Modifié le : 2019/07/29

Mon ami Per­ig a déjà révi­sé 70 pages des Mailles san­guines. J’ai les pages devant moi, y ai jeté un coup d’œil hier soir, au retour de la cho­rale. Ce texte me semble si étran­ger main­te­nant. Il est donc grand temps que je m’y recolle en ten­tant d’y extraire le plus pos­sible de sco­ries. Cette écri­ture, qui s’est éche­lon­née sur sept années dis­pa­rates, est donc loin d’être ter­mi­née.
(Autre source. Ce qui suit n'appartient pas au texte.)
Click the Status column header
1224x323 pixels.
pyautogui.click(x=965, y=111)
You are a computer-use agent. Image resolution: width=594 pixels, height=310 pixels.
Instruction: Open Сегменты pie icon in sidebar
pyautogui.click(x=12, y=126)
Je veux ce roman aus­si poli qu’un dia­mant. Peut-être fau­drait-il, pour ce faire, effa­cer la tota­li­té des mots écrits. Peut-être je m’obstine pour rien. Peut-être…

Je n’ai tou­jours pas de nou­velles de l’éditeur. Qu’à cela ne tienne. S’il accepte de publier cette his­toire, je pour­rai lui four­nir un exem­plaire en bon ordre. Per­ig est conscien­cieux et j’aime beau­coup ce regard venu de France. Pas un mot ne semble échap­per à son exa­men. Il ne com­prend pas cer­taines expres­sions (dont « sno­reau »), c’est dire com­bien les rives de nos voca­bu­laires se sont élar­gies. Mais la com­pré­hen­sion demeure, l’émotion aus­si. Il semble aimer sa lec­ture, c’est déjà un début.

Je me dois de relire, revoir ce texte avant qu’il ne m’appartienne vrai­ment plus. Sur le métier, il faut remettre son ouvrage et se moquer du temps qui reste.